The most promising biochemical markers for dementias that are measured in cerebrospinal fluid (CSF) are the amyloid Aβ42 peptide, tau protein and its phosphorylated form p-tau181. From a cohort of 236 Greek dementia patients, after excluding all patients with an AD biochemical CSF profile, 118 well-ascertained patients with FTD were selected for genetic analysis in eight dementia genes. Pathogenic or likely pathogenic variants were identified in 16 cases (13.6%). These included repeat expansions in C9orf72 and loss-of-function GRN variants, and likely pathogenic variants in TARDBP, MAPT, and PSEN1 genes. The aforementioned screen revealed a high genetic burden in familial Greek cases with FTD (30.4%), whereas only two of the sporadic cases (3.5%) carried a likely pathogenic variant. A substantial number of familial cases still remain without an obvious causal variant, suggesting the existence of other FTD genetic causes besides those currently screened in clinical routine. Following our study that revealed the presence of the single nucleotide polymorphism (SNP) rs80356740 in the TARDBP gene (p.I383V) in three unrelated patients, we applied a fast and accurate real-time qPCR-melting curve analysis method that was developed in our lab for the detection of this particular SNP in a larger cohort: 142 patients with FTD and 111 healthy control subjects in total. The SNP was detected in another two patients raising its yield in patients with FTD to 3.5% (5 out of 142 patients) while one in 111 healthy controls was found to be a carrier. However, its frequency in the general population has been reported extremely low in international SNP exacs (0.002%). This fact along with the indicated pathogenicity of this SNP in some bioinformatics tools, suggest that TARDBP p.I383V is recurrent and likely pathogenic for the Greek population with FTD. Our high-throughput method could be used for genotyping in other larger patient cohorts and in other populations. Additionally, functional in vitro studies are required for the final adjudication of this TARDBP alteration as a pathogenic alteration.

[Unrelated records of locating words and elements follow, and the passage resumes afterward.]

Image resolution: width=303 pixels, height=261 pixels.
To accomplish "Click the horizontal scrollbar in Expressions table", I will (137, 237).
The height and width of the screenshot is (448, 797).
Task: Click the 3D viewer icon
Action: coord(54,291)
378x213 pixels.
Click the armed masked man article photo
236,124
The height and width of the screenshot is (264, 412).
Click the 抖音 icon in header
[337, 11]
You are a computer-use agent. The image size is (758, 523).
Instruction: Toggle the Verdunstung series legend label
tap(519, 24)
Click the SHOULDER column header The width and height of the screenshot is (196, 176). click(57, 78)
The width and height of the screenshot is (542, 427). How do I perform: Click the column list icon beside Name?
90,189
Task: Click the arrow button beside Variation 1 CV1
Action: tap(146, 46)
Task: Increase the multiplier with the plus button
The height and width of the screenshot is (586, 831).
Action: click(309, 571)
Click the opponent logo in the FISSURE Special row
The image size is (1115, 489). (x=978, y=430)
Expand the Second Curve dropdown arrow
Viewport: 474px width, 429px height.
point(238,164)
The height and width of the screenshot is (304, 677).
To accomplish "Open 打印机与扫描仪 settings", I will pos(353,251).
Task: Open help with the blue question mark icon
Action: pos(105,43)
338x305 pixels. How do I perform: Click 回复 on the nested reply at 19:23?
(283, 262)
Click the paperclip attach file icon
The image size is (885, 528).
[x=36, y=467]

ii) Genotyping of apolipoprotein APOE in AD and MCI
The apolipoprotein E4 allele (APOE4) constitutes an established genetic risk factor for Alzheimer's disease (AD). We aimed to explore the frequency of the APOE isoforms in the Greek population of Southern Greece. Peripheral blood from 175 Greek AD patients, 113 with mild cognitive impairment (MCI), and 75 healthy individuals. DNA isolation was performed with a High Pure PCR Template Kit (Roche), followed by amplification with a real-time qPCR kit (TIB MolBiol) in Roche's Light Cycler PCR platform. APOE4 allele frequency was 20.57% in the ADD group, 17.69% in the MCI group, and 6.67% in the control group. APOE3/3 homozygosity was the most common genotype, while the frequency of APOE4/4 homozygosity was higher in the AD group (8.60%). APOE4 carrier status was associated with higher odds for AD and MCI (OR: 4.49, 95% CI: [1.90-10.61] and OR: 3.82, 95% CI: [1.59-9.17], respectively). This study examines the APOE isoforms and is the first to report a higher APOE frequency in MCI compared with healthy controls in southern Greece. Importantly, we report the occurrence of the APOE4 allele, related to AD, as amongst the lowest globally reported, even within the nation, thus enhancing the theory of ethnicity and latitude contribution.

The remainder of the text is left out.